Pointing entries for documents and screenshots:
# # # # #

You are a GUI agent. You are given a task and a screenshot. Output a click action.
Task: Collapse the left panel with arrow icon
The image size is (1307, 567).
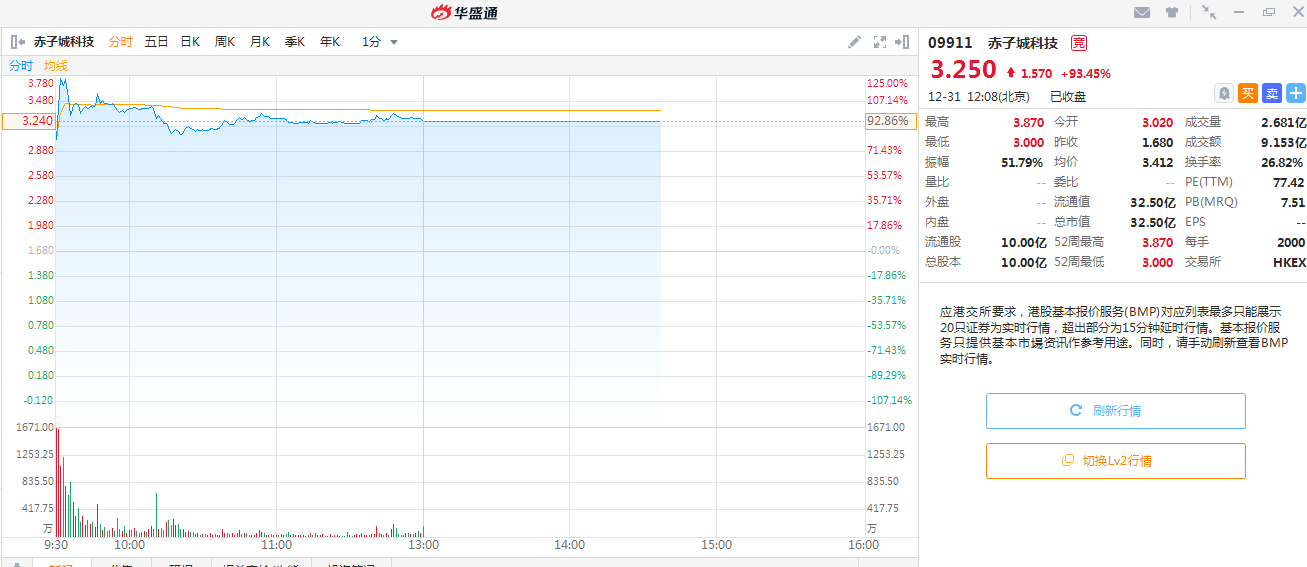point(17,42)
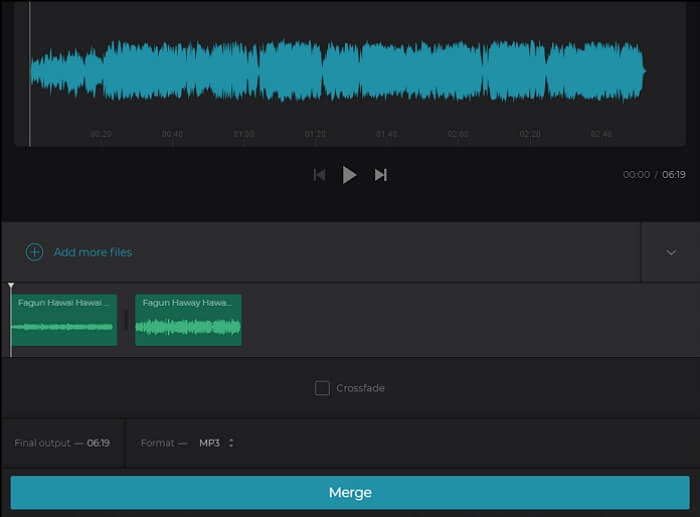This screenshot has width=700, height=517.
Task: Seek to the 01:00 mark on the waveform timeline
Action: (x=244, y=134)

# # # # #

● TASK REQUIREMENTS
Reproduce the material above line for line with no changes, omitting the pictures.

● SOLUTION TO THE PROBLEM
You are a GUI agent. You are given a task and a screenshot. Output a click action.
Task: Collapse the left panel with arrow icon
The image size is (1307, 567).
point(17,42)
This screenshot has width=700, height=517.
Task: Seek to the 01:00 mark on the waveform timeline
Action: (x=244, y=134)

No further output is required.